** BEGIN Supplied material **
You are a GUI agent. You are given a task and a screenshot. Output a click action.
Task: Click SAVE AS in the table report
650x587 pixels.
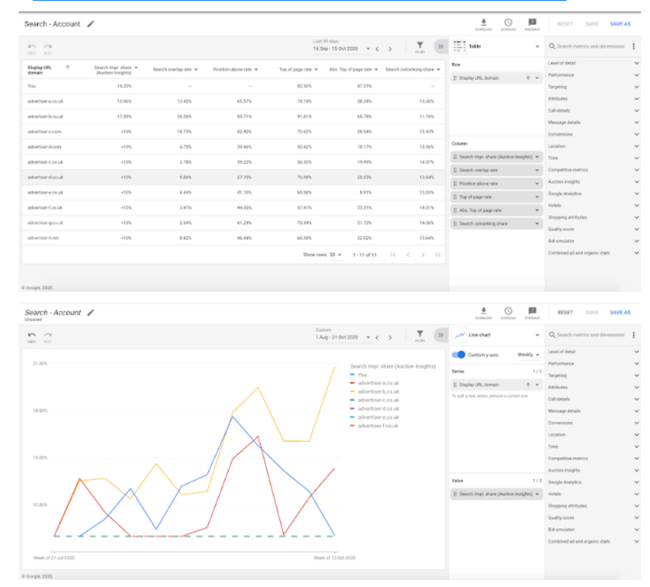pos(620,23)

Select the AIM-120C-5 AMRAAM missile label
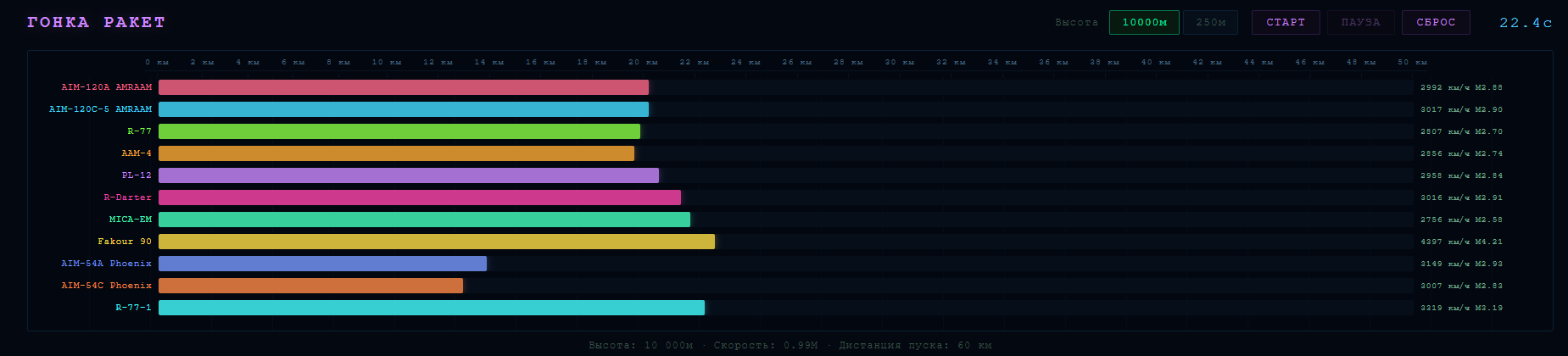tap(100, 109)
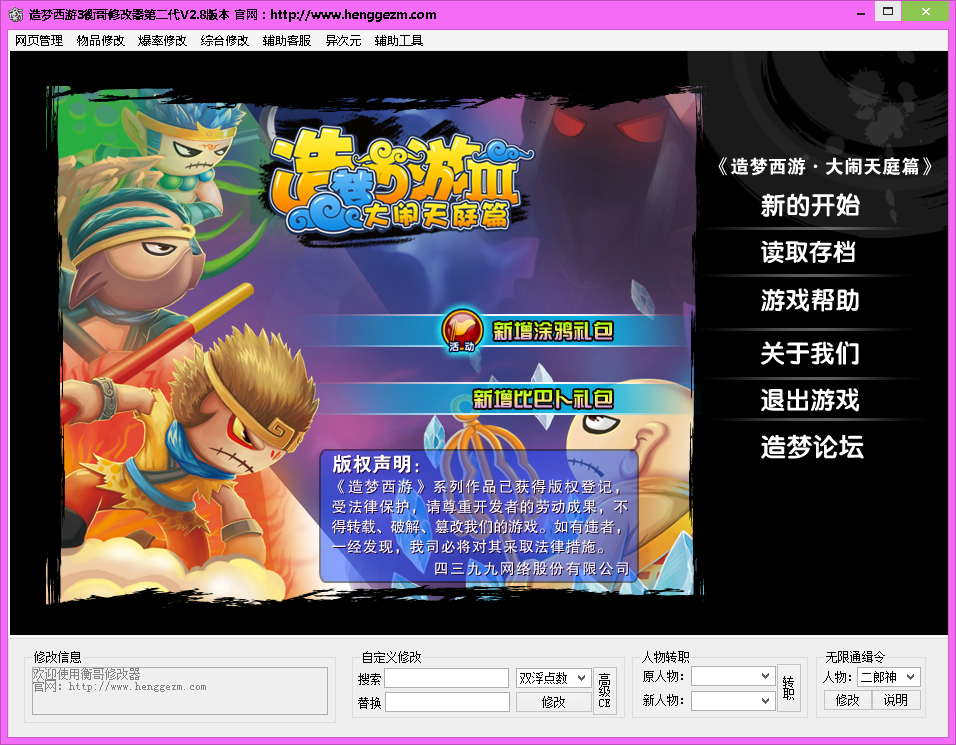The width and height of the screenshot is (956, 745).
Task: Open the 爆率修改 menu
Action: click(x=162, y=41)
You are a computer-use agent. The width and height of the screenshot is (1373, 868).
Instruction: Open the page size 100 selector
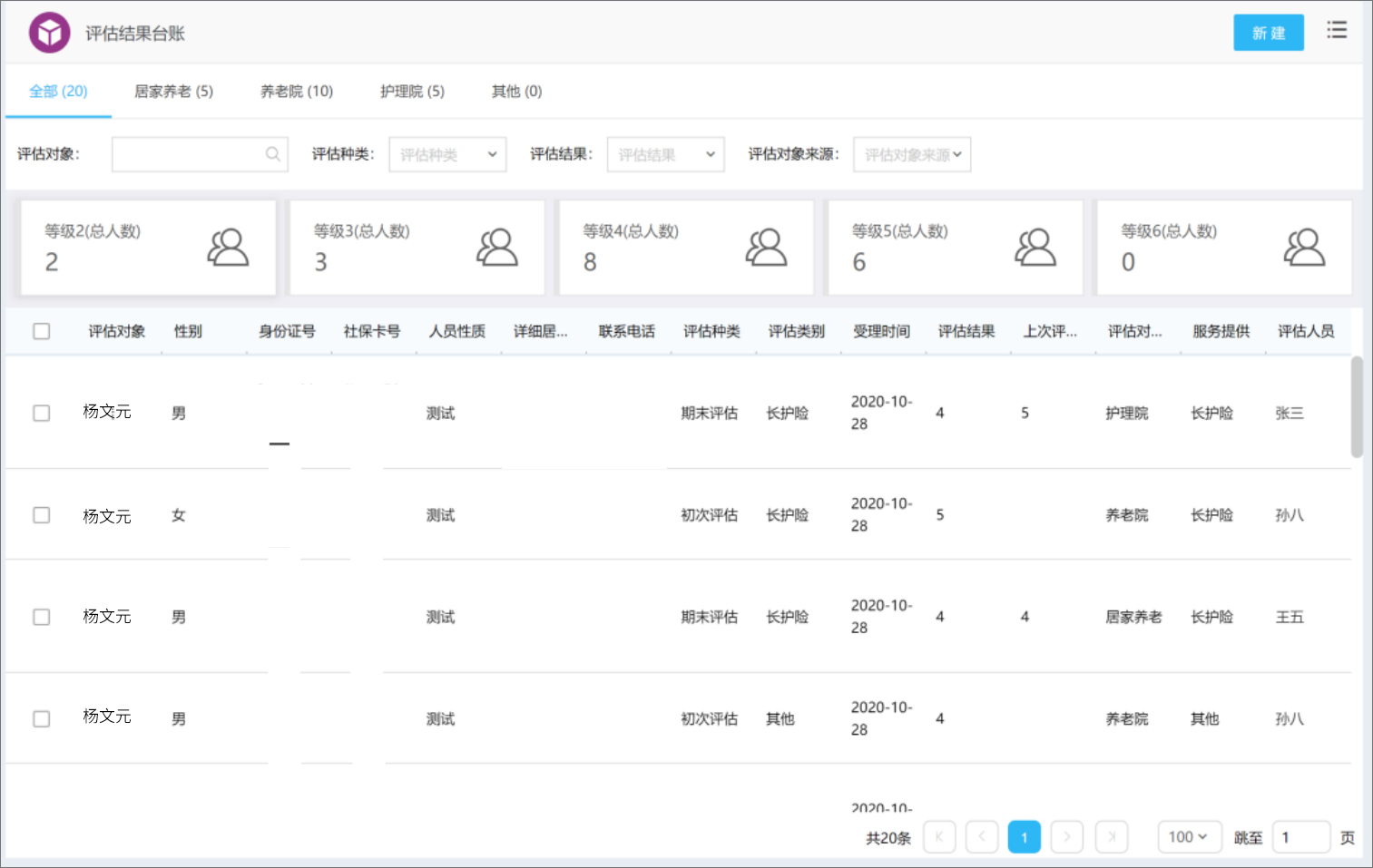click(1189, 836)
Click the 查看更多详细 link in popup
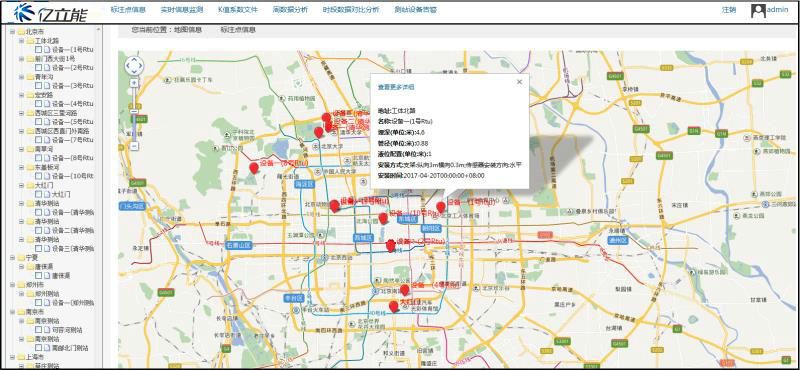This screenshot has width=800, height=370. click(396, 87)
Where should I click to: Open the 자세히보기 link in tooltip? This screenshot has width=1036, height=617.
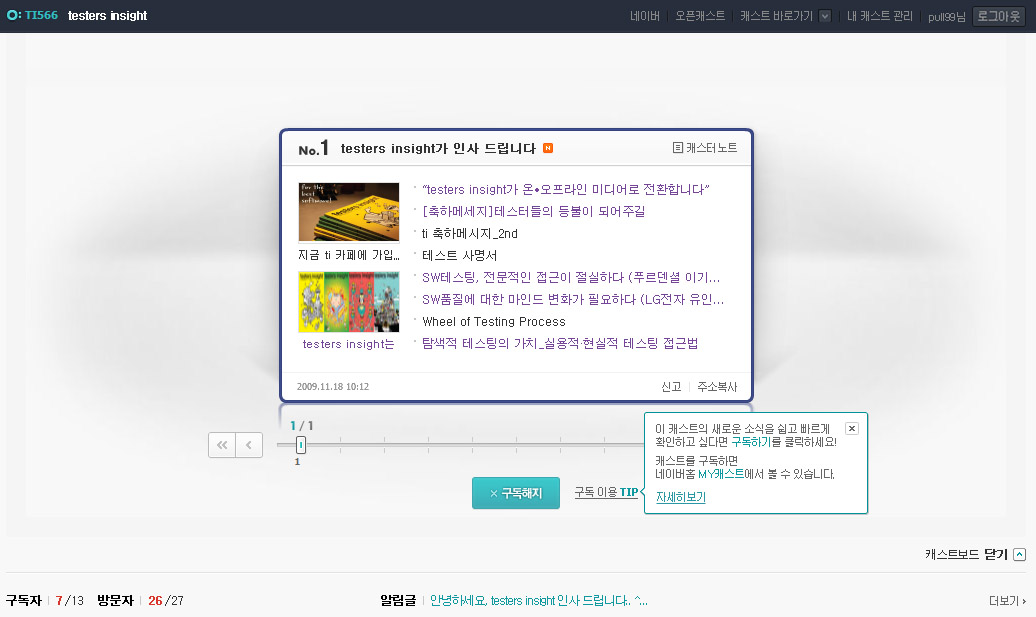point(680,497)
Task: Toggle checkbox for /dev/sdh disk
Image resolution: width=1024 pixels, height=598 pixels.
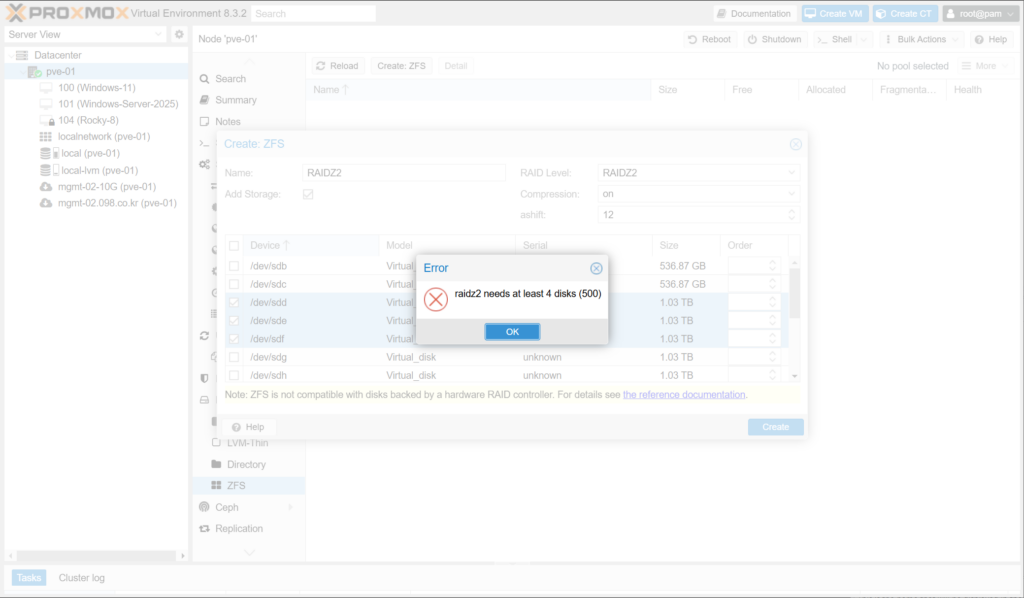Action: click(x=234, y=375)
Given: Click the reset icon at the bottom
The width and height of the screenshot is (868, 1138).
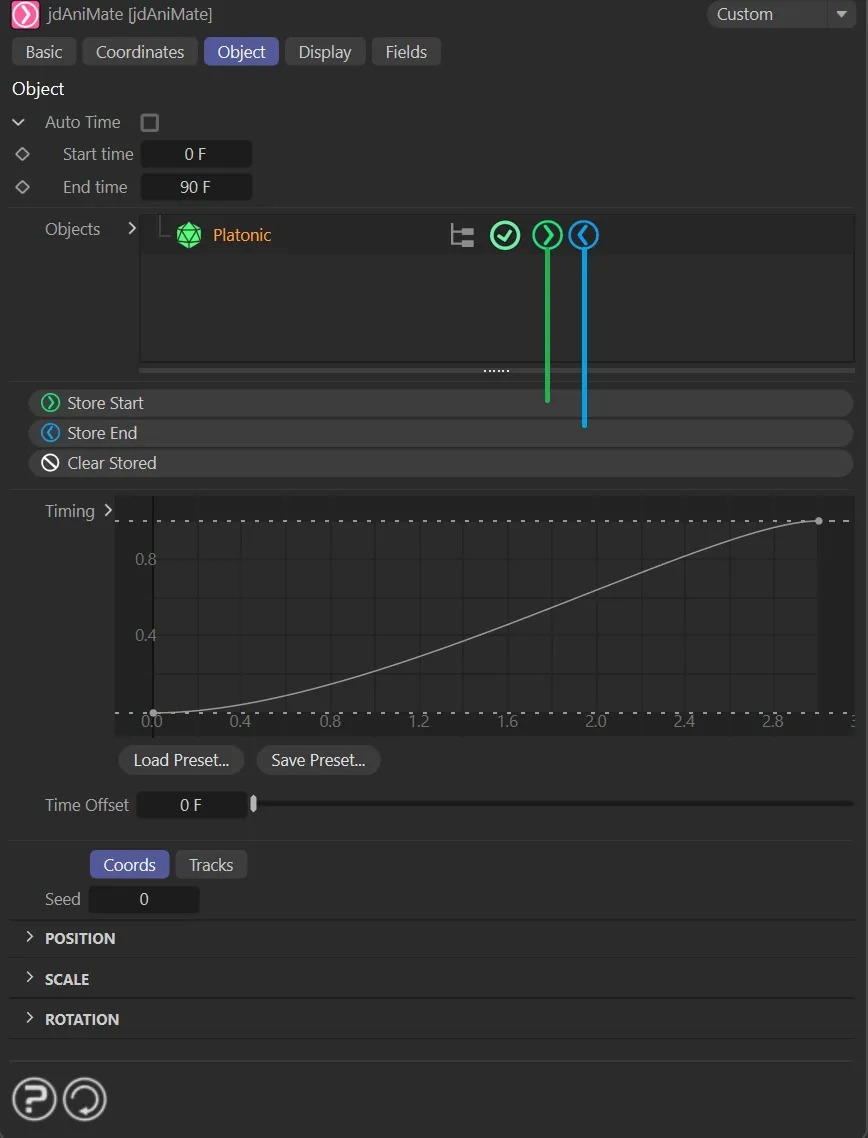Looking at the screenshot, I should pyautogui.click(x=84, y=1098).
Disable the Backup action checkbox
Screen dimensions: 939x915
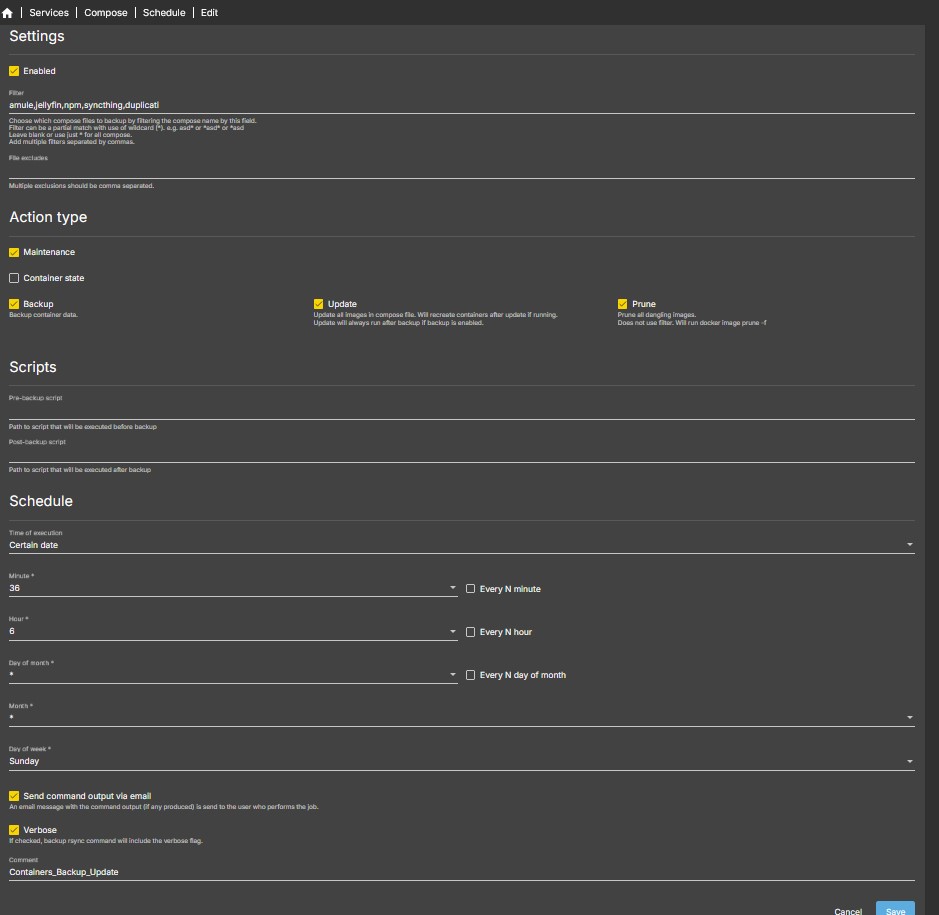(14, 304)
** END Supplied material **
Directive => Please rewrite all the entries above with "checkbox" replaced by "check box" and nothing else changed. Leave out the pictures.

Expected answer =>
You are a GUI agent. You are given a task and a screenshot. Output a click action.
Task: Click SAVE AS in the table report
650x587 pixels.
pos(620,23)

Select the AIM-120C-5 AMRAAM missile label
tap(100, 109)
The width and height of the screenshot is (956, 745).
Task: Open the 爆率修改 menu
Action: click(x=162, y=41)
You are a computer-use agent. The width and height of the screenshot is (1373, 868).
Instruction: Open the page size 100 selector
click(1189, 836)
Click the 查看更多详细 link in popup
This screenshot has width=800, height=370. click(396, 87)
Where should I click to: Open the 자세히보기 link in tooltip? This screenshot has width=1036, height=617.
point(680,497)
Task: Toggle check box for /dev/sdh disk
Image resolution: width=1024 pixels, height=598 pixels.
Action: click(x=234, y=375)
Given: Click the reset icon at the bottom
The width and height of the screenshot is (868, 1138).
Looking at the screenshot, I should pyautogui.click(x=84, y=1098).
Disable the Backup action check box
Screen dimensions: 939x915
(14, 304)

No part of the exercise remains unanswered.